Op 27 maart 2020 heeft de Rechtbank Den Haag uitspraak gedaan in een strafzaak tegen een verdachte die op 29 november 2017 betrokken was bij een verkeersongeval op de Wassenaarseweg te Katwijk. De verdachte, die met zijn bestelauto op de verkeerde weghelft terechtkwam, botste frontaal tegen een tegemoetkomende personenauto, bestuurd door het slachtoffer, die als gevolg van de aanrijding overleed. De rechtbank moest beoordelen of de verdachte schuld had aan het ongeval in de zin van artikel 6 van de Wegenverkeerswet 1994 (WVW). De officier van justitie vorderde bewezenverklaring van het primair tenlastegelegde feit, terwijl de verdediging aanvoerde dat de verdachte mogelijk een black-out had ervaren, wat zou kunnen leiden tot verontschuldigbare onmacht.
Tijdens de zitting op 13 maart 2020 werd het standpunt van de officier van justitie toegelicht, die stelde dat de verdachte aanmerkelijk onoplettend had gereden.

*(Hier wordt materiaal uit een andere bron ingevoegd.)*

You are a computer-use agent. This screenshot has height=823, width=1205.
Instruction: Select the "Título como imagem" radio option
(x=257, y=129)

De verdediging betoogde dat er geen sprake was van schuld, omdat de verdachte niet in staat was om zijn voertuig onder controle te houden door de veronderstelde black-out. De rechtbank concludeerde dat er onvoldoende bewijs was voor de stelling van de verdediging en dat de verdachte zich aanmerkelijk onoplettend had gedragen, wat leidde tot de fatale aanrijding.

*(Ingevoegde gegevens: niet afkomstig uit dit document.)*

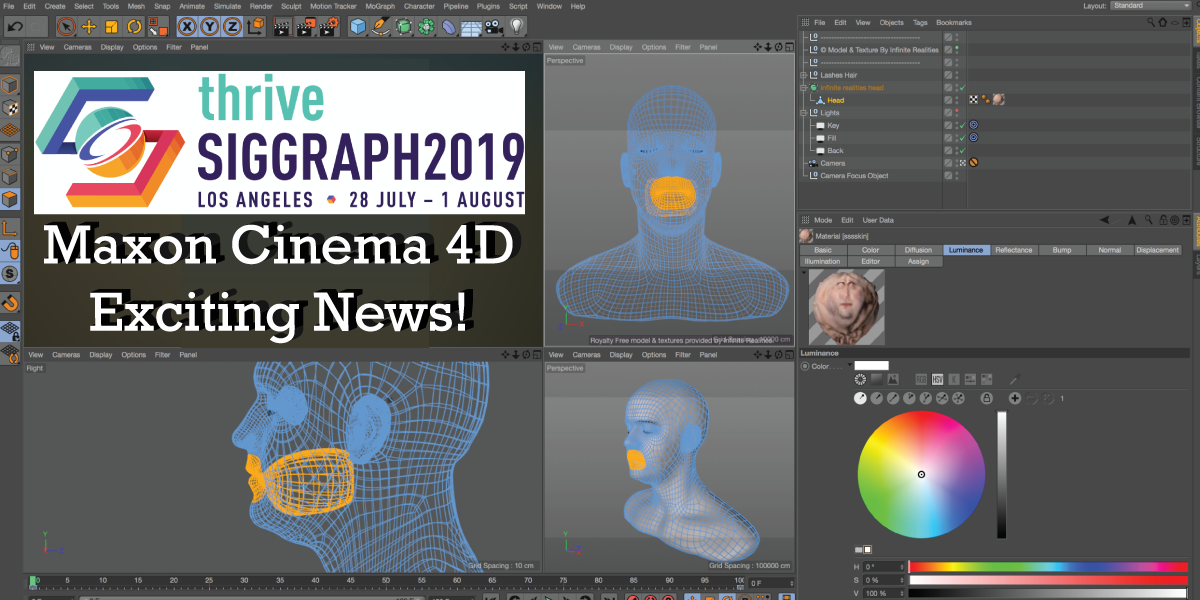Toggle the green enable checkmark on the Key light
Viewport: 1200px width, 600px height.
(x=962, y=125)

De rechtbank oordeelde dat de verdachte niet de nodige aandacht had gehad voor het verkeer en de verkeerssituatie, en dat hij niet zoveel mogelijk rechts had gereden. De rechtbank verklaarde het primair ten laste gelegde wettig en overtuigend bewezen en legde een taakstraf van 200 uur op, alsmede een ontzegging van de rijbevoegdheid voor de duur van 12 maanden. De rechtbank hield rekening met de persoonlijke omstandigheden van de verdachte en de impact van het ongeval op de nabestaanden van het slachtoffer.